- [本文抜粋]:
グラントは,元大学教授で声も渋く,幾多の夜を代わる代わる相手を変えたプレイボーイ遍歴の持ち主なのも頷ける。話す内容も賢いし気質が違う。誰にでも惹かれる魅力が仇をなし罪を重ねたのを,いつまでも隣に居るはずのフィオーネの心が,認知症で遠ざかるに連れて増していく罪悪。一方のフィオーネは,新しい記憶から失われるのが認知症の症状なのに44年間連れ添ったグラントが,忘却の彼方に…
これは切ないですね。
それでも,挫けず通い続けるグラントには,長年苦楽を共にした妻へのある種の直感が,あったんだろう。ラストは,また自分の道を新しく進む事を決意するグラントは,フィオーネに最後の挨拶を告げようとする。
ここからのフィオーネの言葉に泣ける。グラントにしてみれば歓喜とも戸惑いとも判断がつきにくいんだろうが,嬉しいはず。
エンディングの挿入歌も素晴らしく余韻に浸れる。
これから先の道のりで誰に出会い,何をもたらし,何を受け取るんだろう。
サラ・ポーリーの次回作に早くも期待してしまいます。

- [課題 1]: 下に並ぶ行から、文字列「Task」を含む行をすべて選んで書き写すこと。大文字と小文字は区別する。

- [対象の行]:

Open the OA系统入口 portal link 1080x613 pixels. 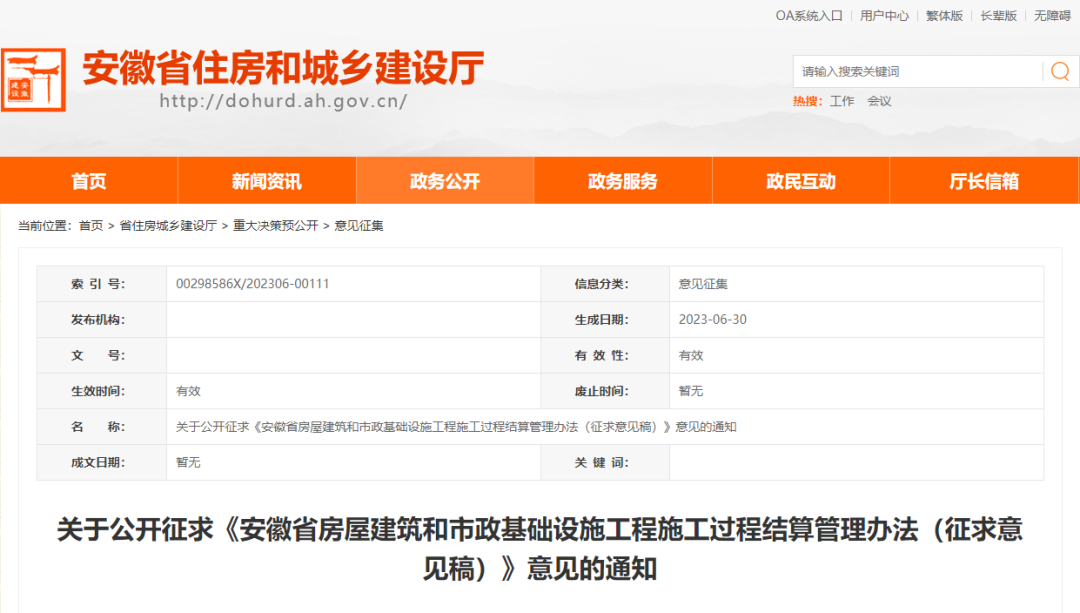(810, 15)
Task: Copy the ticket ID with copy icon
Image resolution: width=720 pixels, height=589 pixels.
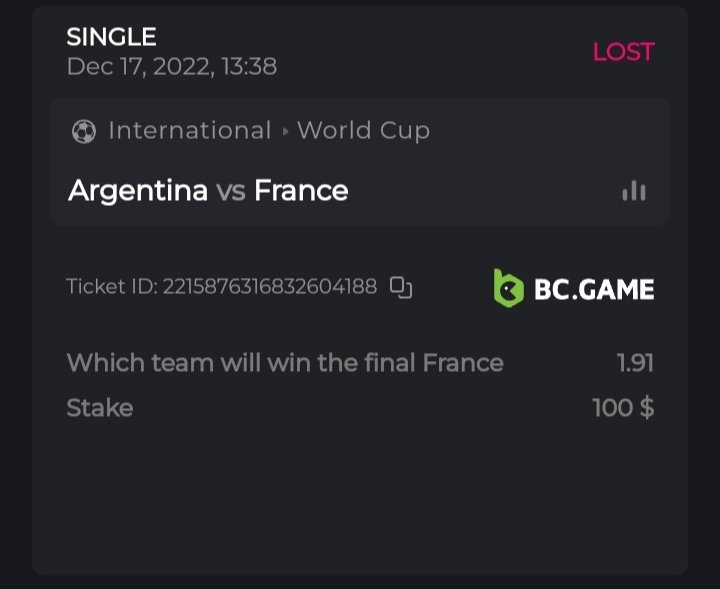Action: click(401, 288)
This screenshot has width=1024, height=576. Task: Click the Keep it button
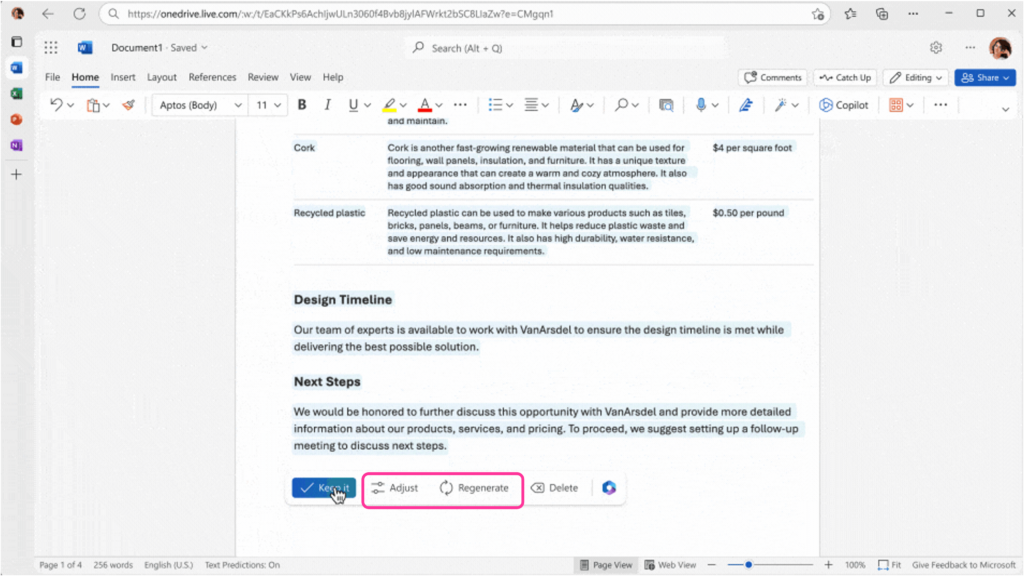[x=324, y=488]
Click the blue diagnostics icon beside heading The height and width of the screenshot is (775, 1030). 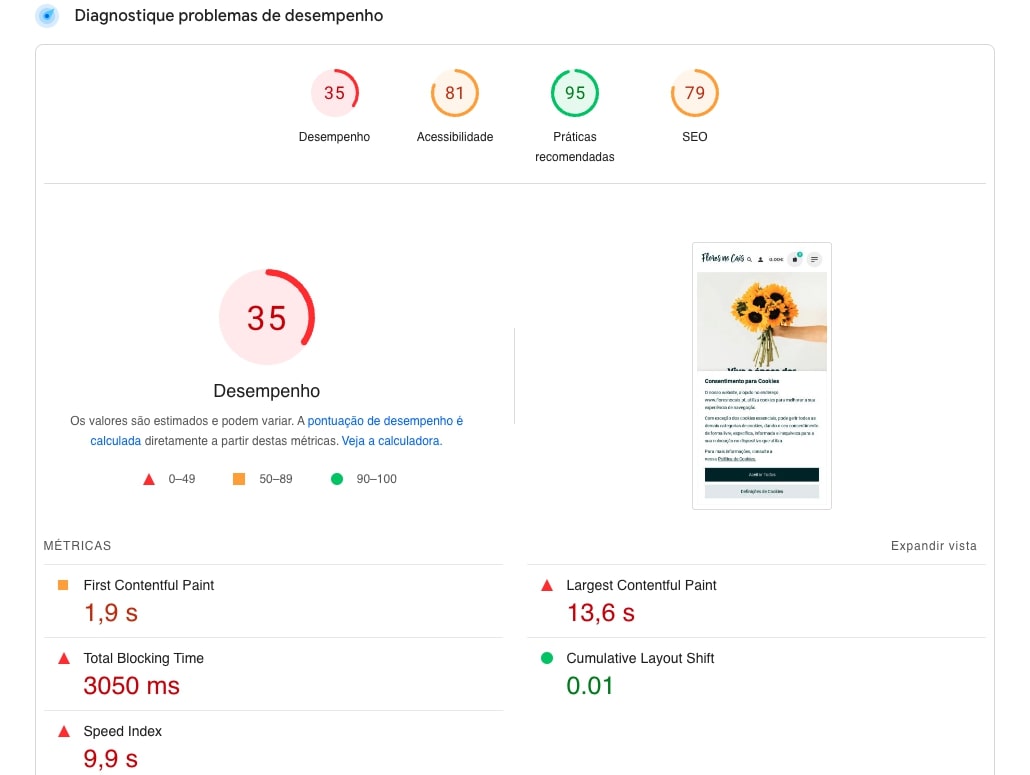coord(47,16)
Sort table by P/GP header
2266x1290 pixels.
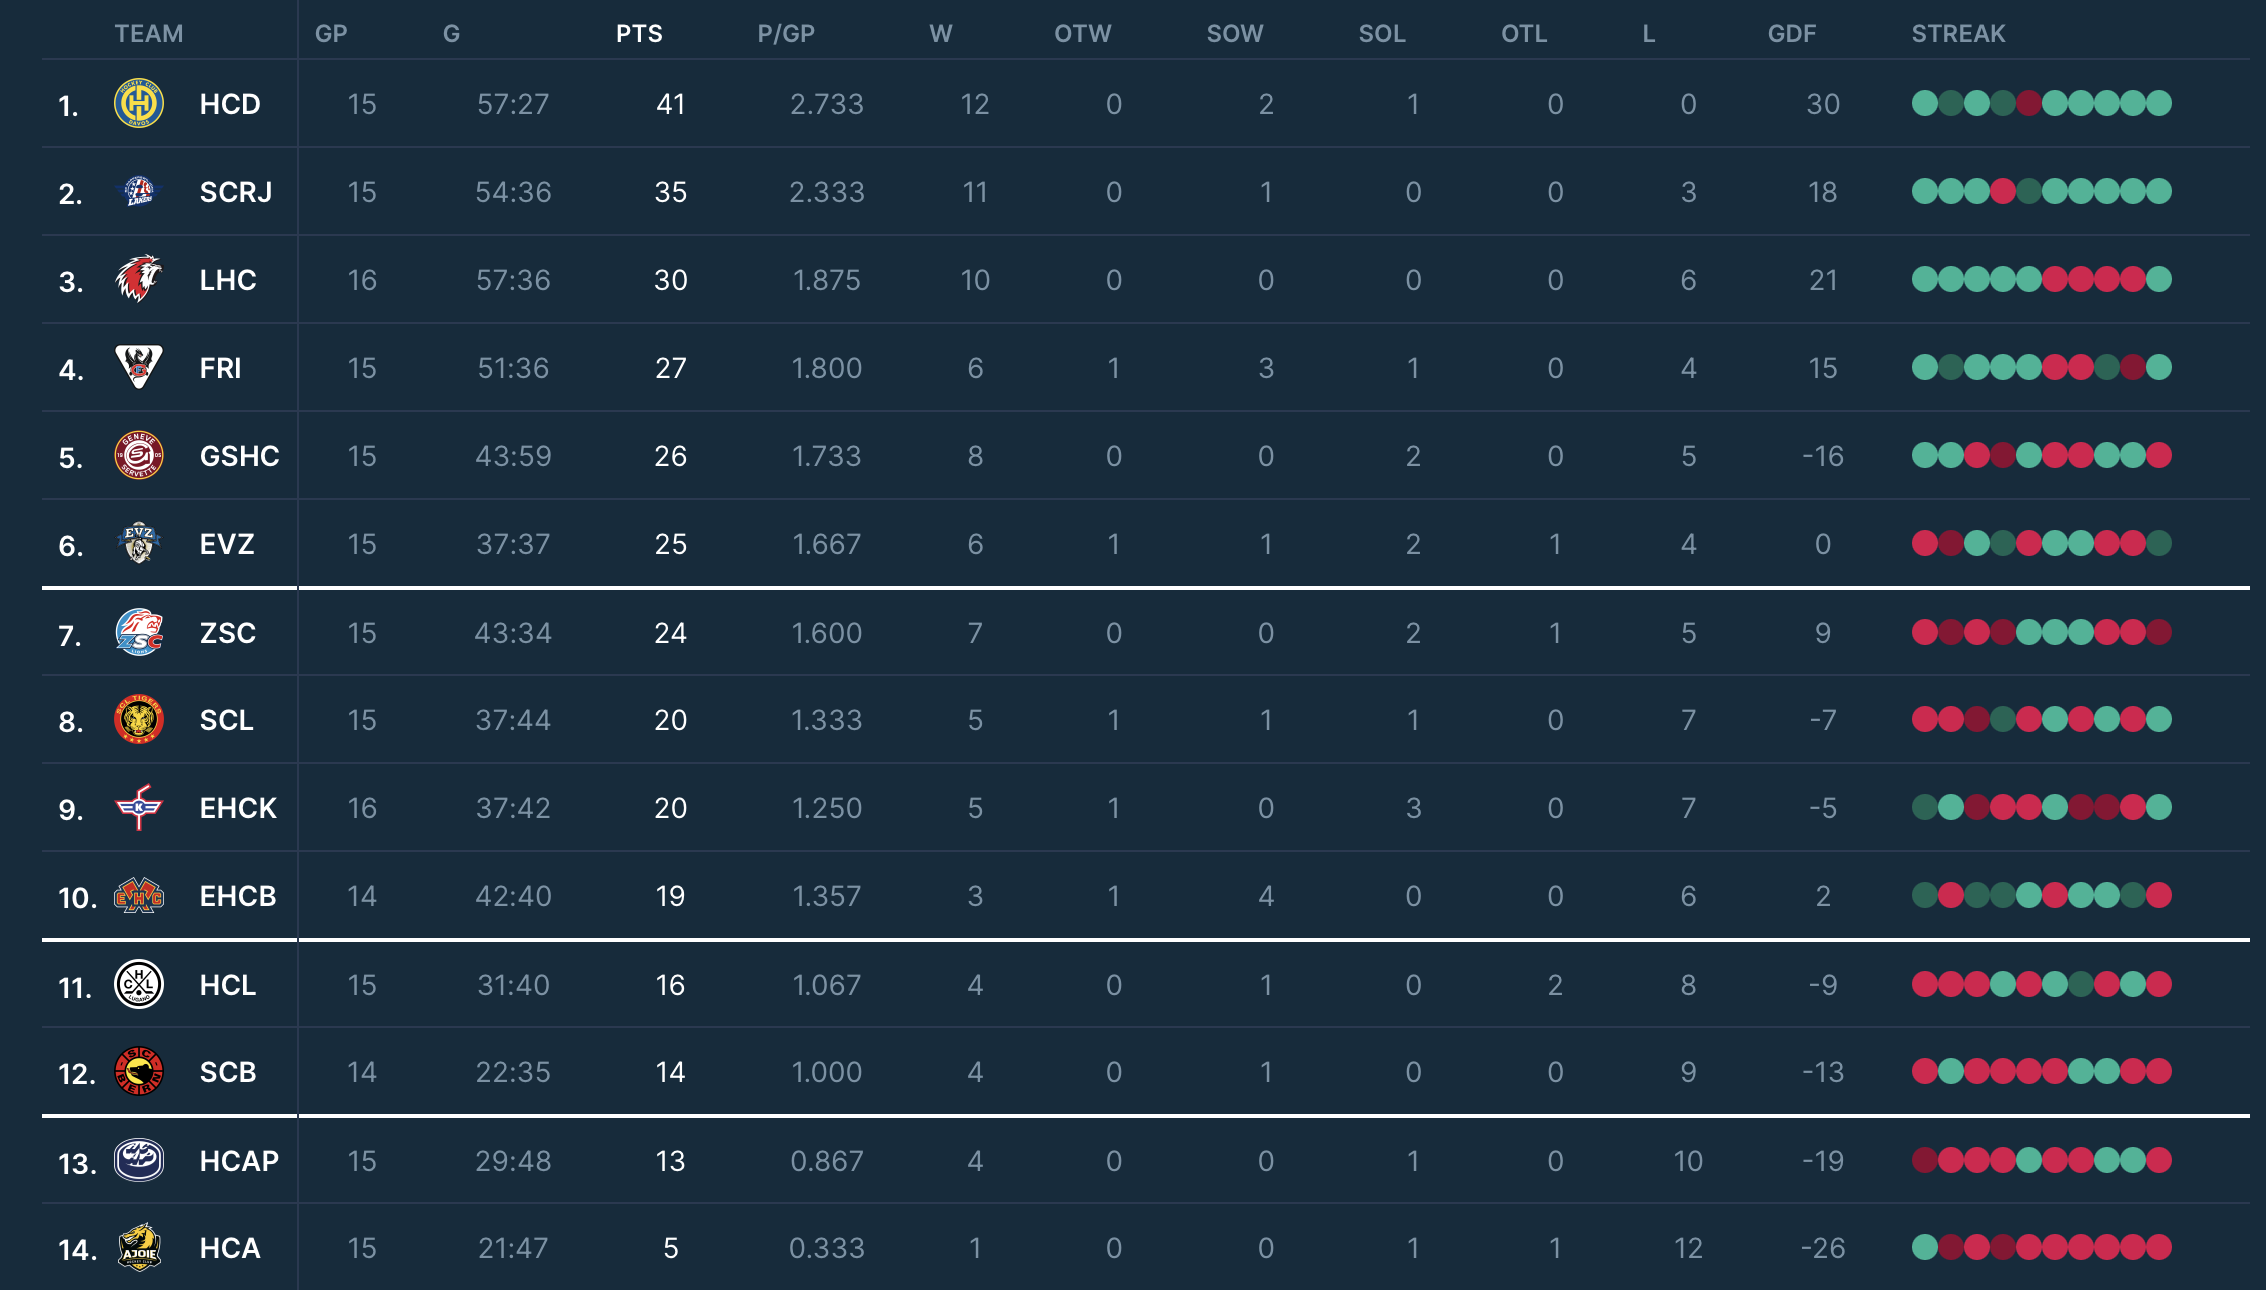coord(786,34)
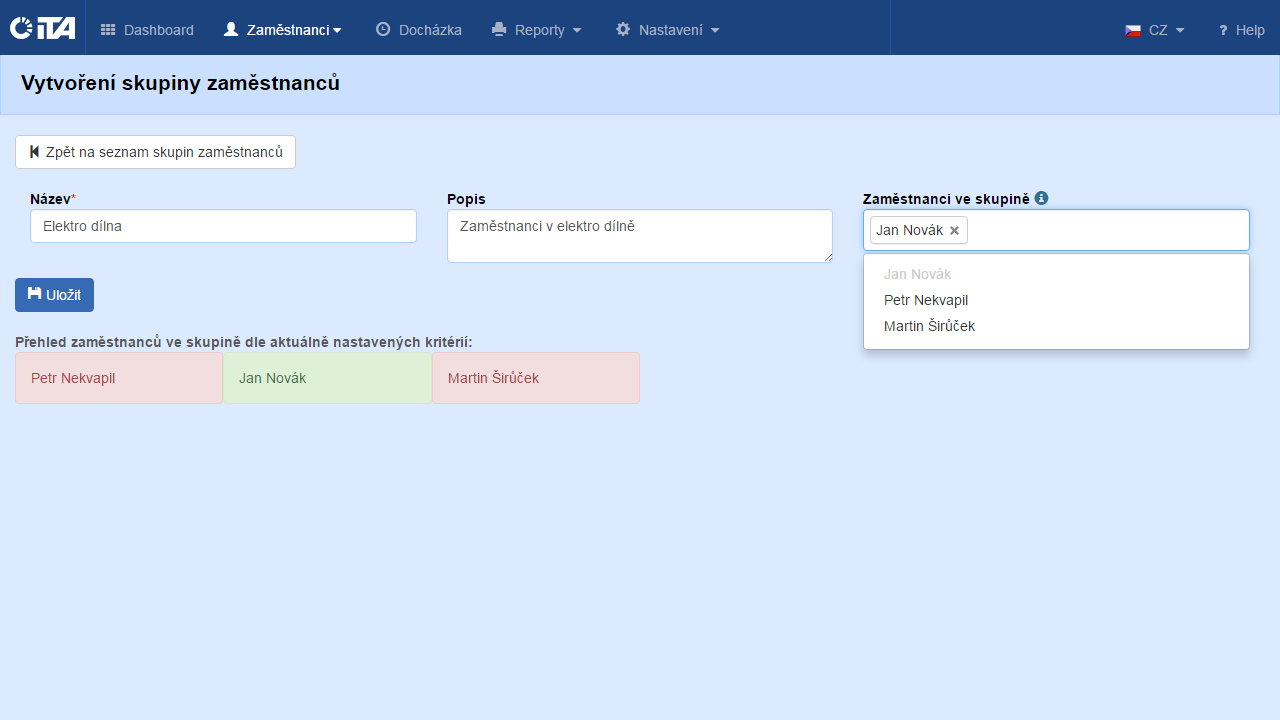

- [課題 2]: この映画評に出てくる人名をすべて挙げてください。

- [解答 1]:
Task: Copy the ticket ID with copy icon
This screenshot has width=1024, height=576. Task: Click the Keep it button

- [解答 2]: グラント、フィオーネ、サラ・ポーリー